Over the past several decades, numerous target dates or time frames have been put forward as the point where we MUST start reducing or already have reduced fossil fuel emissions by X amount or face irreversible, possibly cataclysmic consequences. "By the year 2000, by 2020, by 2030, by 2050," etc. Many of these target dates have come and gone, and those who proposed them may have just shifted the target further into the future, perhaps similar to the way apocalyptic cult leaders have proposed dates for the end of the world.

 

https://guymcpherson.com/science-snippets-has-the-methane-bomb-been-triggered/?fbclid=IwAR2kDrXV2QZHWlSv5DQ7Iq-7VdoklZF6_KgUlcBgeT6wdpZ4egH4mmVedpo

https://insideclimatenews.org/video/are-we-too-late-solve-climate-crisis/

From Martin Luther King, Jr.'s "Beyond Vietnam" speech at the Riverside Church in New York one year before he was assassinated:

We are now faced with the fact, my friends, that tomorrow is today. We are confronted with the fierce urgency of now. In this unfolding conundrum of life and history, there is such a thing as being too late. Procrastination is still the thief of time. Life often leaves us standing bare, naked, and dejected with a lost opportunity.

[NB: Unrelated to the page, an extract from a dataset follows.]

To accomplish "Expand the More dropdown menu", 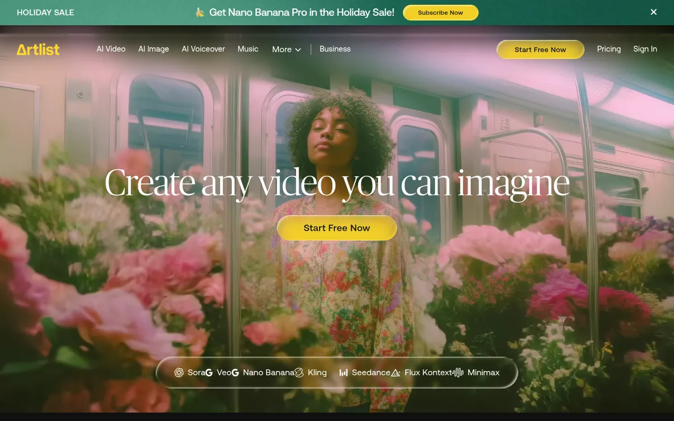I will tap(286, 49).
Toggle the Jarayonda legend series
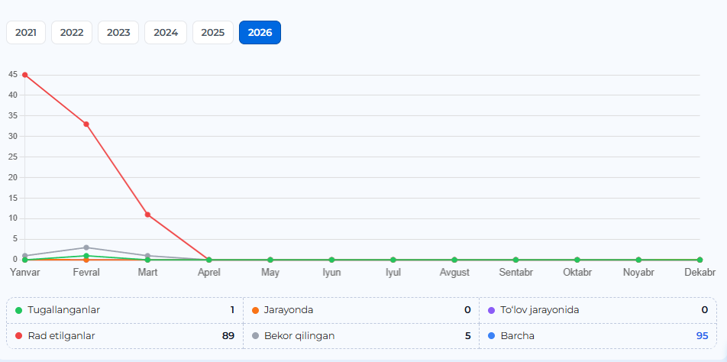Screen dimensions: 727x362 (x=288, y=310)
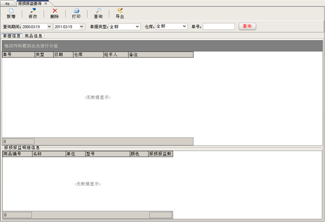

The tide in the affairs of men does not remain at flood — it ebbs. We may cry out desperately for time to pause in her passage, but time is adamant to every plea and rushes on. Over the bleached bones and jumbled residues of numerous civilizations are written the pathetic words, “Too late.” There is an invisible book of life that faithfully records our vigilance or our neglect. Omar Khayyam is right: “The moving finger writes, and having writ moves on.”